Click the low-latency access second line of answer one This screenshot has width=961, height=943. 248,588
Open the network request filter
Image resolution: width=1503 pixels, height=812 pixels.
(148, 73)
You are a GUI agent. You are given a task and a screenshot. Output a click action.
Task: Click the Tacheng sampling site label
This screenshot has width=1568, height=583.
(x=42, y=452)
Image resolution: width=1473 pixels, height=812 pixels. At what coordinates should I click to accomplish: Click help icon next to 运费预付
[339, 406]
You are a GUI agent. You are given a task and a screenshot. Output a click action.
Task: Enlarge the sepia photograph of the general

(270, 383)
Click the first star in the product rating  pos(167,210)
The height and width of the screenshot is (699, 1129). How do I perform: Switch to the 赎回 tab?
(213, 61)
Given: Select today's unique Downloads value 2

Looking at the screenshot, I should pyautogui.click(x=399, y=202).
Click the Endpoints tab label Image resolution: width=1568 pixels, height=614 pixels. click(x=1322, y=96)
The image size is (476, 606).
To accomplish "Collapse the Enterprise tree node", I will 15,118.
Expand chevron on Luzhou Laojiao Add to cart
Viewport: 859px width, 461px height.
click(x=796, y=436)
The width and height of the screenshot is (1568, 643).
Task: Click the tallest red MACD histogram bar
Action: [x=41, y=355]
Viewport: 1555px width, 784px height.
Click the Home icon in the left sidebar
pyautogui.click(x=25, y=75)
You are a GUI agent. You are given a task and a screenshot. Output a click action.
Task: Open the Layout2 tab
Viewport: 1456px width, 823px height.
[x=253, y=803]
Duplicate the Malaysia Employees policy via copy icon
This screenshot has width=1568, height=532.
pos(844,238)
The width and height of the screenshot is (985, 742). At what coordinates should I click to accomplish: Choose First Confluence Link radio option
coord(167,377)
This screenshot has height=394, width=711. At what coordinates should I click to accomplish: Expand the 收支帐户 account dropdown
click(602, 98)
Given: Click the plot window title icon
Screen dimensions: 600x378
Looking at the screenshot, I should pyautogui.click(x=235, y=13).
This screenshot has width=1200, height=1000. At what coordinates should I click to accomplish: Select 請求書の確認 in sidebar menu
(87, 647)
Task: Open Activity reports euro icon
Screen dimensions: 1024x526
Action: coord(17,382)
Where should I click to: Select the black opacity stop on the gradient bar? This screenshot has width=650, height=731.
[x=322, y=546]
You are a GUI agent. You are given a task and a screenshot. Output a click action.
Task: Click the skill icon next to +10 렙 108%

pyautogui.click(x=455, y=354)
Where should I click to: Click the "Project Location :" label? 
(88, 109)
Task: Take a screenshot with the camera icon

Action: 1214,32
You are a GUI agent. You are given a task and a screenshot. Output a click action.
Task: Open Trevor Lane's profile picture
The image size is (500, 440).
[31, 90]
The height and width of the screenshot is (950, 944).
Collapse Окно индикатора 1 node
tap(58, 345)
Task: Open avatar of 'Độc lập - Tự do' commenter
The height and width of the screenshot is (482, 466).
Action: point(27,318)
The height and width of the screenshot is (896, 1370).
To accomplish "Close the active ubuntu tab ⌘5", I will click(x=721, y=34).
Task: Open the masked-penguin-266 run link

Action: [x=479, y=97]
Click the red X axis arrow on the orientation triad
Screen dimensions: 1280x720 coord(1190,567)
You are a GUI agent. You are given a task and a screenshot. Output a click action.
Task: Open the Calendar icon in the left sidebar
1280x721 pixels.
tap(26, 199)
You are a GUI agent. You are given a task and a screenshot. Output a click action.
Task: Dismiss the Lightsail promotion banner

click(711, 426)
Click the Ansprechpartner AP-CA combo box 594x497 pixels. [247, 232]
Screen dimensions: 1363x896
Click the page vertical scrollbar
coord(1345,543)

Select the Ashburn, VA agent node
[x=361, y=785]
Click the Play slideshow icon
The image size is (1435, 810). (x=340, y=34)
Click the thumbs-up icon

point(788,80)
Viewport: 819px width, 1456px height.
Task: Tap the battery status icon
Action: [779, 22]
........
Aim of the exercise » Reproduce every item above verbatim, without any alteration.

Right answer »
Click the low-latency access second line of answer one This screenshot has width=961, height=943. 248,588
Open the network request filter
Image resolution: width=1503 pixels, height=812 pixels.
(148, 73)
You are a GUI agent. You are given a task and a screenshot. Output a click action.
Task: Click the Tacheng sampling site label
This screenshot has width=1568, height=583.
(x=42, y=452)
Image resolution: width=1473 pixels, height=812 pixels. At what coordinates should I click to accomplish: Click help icon next to 运费预付
[339, 406]
You are a GUI agent. You are given a task and a screenshot. Output a click action.
Task: Enlarge the sepia photograph of the general

(270, 383)
Click the first star in the product rating  pos(167,210)
The height and width of the screenshot is (699, 1129). How do I perform: Switch to the 赎回 tab?
(213, 61)
Given: Select today's unique Downloads value 2

Looking at the screenshot, I should pyautogui.click(x=399, y=202).
Click the Endpoints tab label Image resolution: width=1568 pixels, height=614 pixels. click(x=1322, y=96)
The image size is (476, 606).
To accomplish "Collapse the Enterprise tree node", I will 15,118.
Expand chevron on Luzhou Laojiao Add to cart
Viewport: 859px width, 461px height.
click(x=796, y=436)
The width and height of the screenshot is (1568, 643).
Task: Click the tallest red MACD histogram bar
Action: [x=41, y=355]
Viewport: 1555px width, 784px height.
Click the Home icon in the left sidebar
pyautogui.click(x=25, y=75)
You are a GUI agent. You are given a task and a screenshot. Output a click action.
Task: Open the Layout2 tab
Viewport: 1456px width, 823px height.
[x=253, y=803]
Duplicate the Malaysia Employees policy via copy icon
This screenshot has width=1568, height=532.
pos(844,238)
The width and height of the screenshot is (985, 742). At what coordinates should I click to accomplish: Choose First Confluence Link radio option
coord(167,377)
This screenshot has height=394, width=711. At what coordinates should I click to accomplish: Expand the 收支帐户 account dropdown
click(602, 98)
Given: Click the plot window title icon
Screen dimensions: 600x378
Looking at the screenshot, I should pyautogui.click(x=235, y=13).
This screenshot has width=1200, height=1000. At what coordinates should I click to accomplish: Select 請求書の確認 in sidebar menu
(87, 647)
Task: Open Activity reports euro icon
Screen dimensions: 1024x526
Action: coord(17,382)
Where should I click to: Select the black opacity stop on the gradient bar? This screenshot has width=650, height=731.
[x=322, y=546]
You are a GUI agent. You are given a task and a screenshot. Output a click action.
Task: Click the skill icon next to +10 렙 108%

pyautogui.click(x=455, y=354)
Where should I click to: Click the "Project Location :" label? 
(88, 109)
Task: Take a screenshot with the camera icon

Action: 1214,32
You are a GUI agent. You are given a task and a screenshot. Output a click action.
Task: Open Trevor Lane's profile picture
The image size is (500, 440).
[31, 90]
The height and width of the screenshot is (950, 944).
Collapse Окно индикатора 1 node
tap(58, 345)
Task: Open avatar of 'Độc lập - Tự do' commenter
The height and width of the screenshot is (482, 466).
Action: point(27,318)
The height and width of the screenshot is (896, 1370).
To accomplish "Close the active ubuntu tab ⌘5", I will click(x=721, y=34).
Task: Open the masked-penguin-266 run link

Action: [x=479, y=97]
Click the red X axis arrow on the orientation triad
Screen dimensions: 1280x720 coord(1190,567)
You are a GUI agent. You are given a task and a screenshot. Output a click action.
Task: Open the Calendar icon in the left sidebar
1280x721 pixels.
tap(26, 199)
You are a GUI agent. You are given a task and a screenshot. Output a click action.
Task: Dismiss the Lightsail promotion banner

click(711, 426)
Click the Ansprechpartner AP-CA combo box 594x497 pixels. [247, 232]
Screen dimensions: 1363x896
Click the page vertical scrollbar
coord(1345,543)

Select the Ashburn, VA agent node
[x=361, y=785]
Click the Play slideshow icon
The image size is (1435, 810). (x=340, y=34)
Click the thumbs-up icon

point(788,80)
Viewport: 819px width, 1456px height.
Task: Tap the battery status icon
Action: [779, 22]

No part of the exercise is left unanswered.